**Work required:** Copy out exactly the lines from the one containing "You are a computer-use" to the last line of the records below, both included, and leave out any pictures.

**Available data:**
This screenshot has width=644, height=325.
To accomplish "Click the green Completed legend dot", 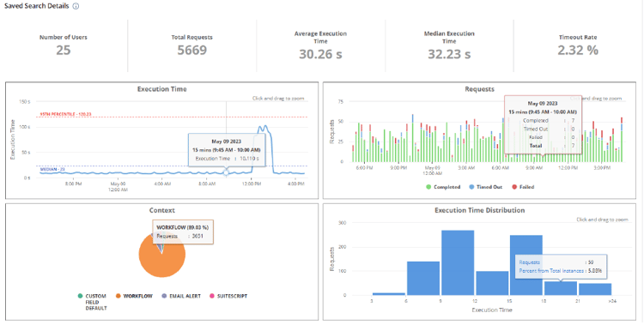I will pos(428,187).
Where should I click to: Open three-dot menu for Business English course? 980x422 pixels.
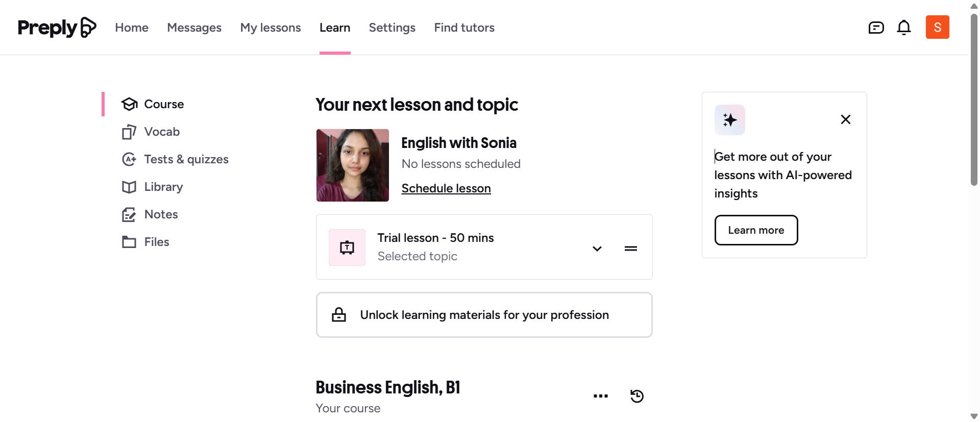tap(600, 396)
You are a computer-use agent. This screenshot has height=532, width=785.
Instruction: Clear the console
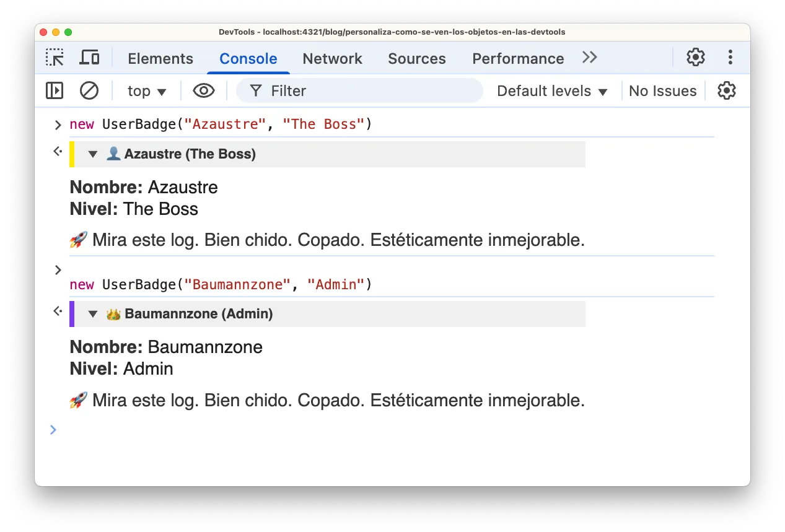tap(89, 90)
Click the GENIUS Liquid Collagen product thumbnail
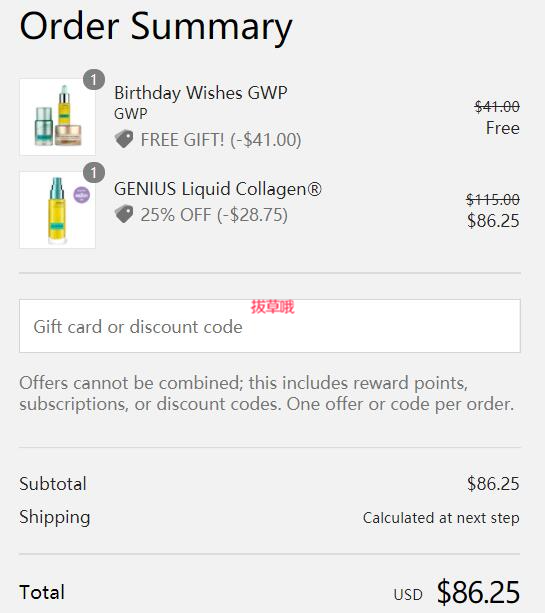This screenshot has height=613, width=545. click(57, 210)
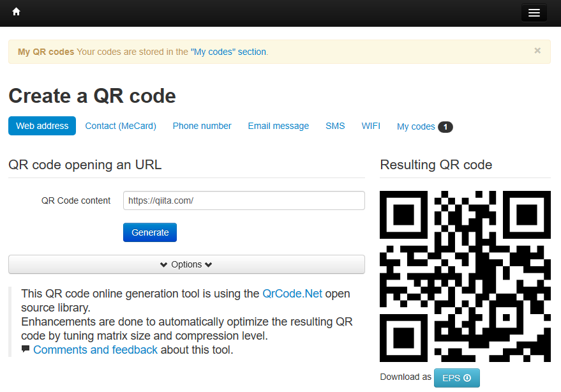Click the "1" badge on My codes tab
This screenshot has height=392, width=561.
click(445, 126)
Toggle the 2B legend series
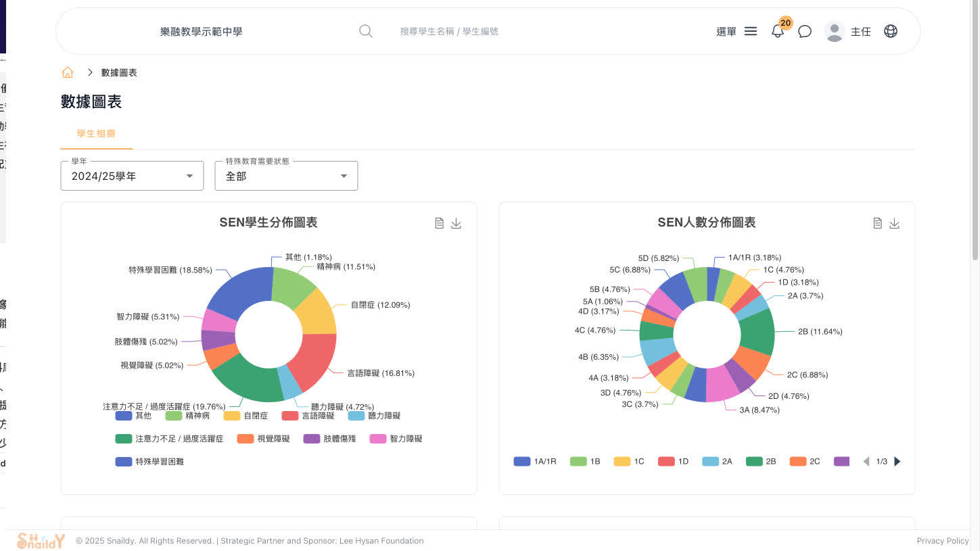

**Your solution:**
You are a computer-use agent. This screenshot has height=532, width=785.
Instruction: Clear the console
tap(89, 90)
Click the GENIUS Liquid Collagen product thumbnail
This screenshot has height=613, width=545. click(57, 210)
Click the "1" badge on My codes tab
This screenshot has height=392, width=561.
click(445, 126)
Toggle the 2B legend series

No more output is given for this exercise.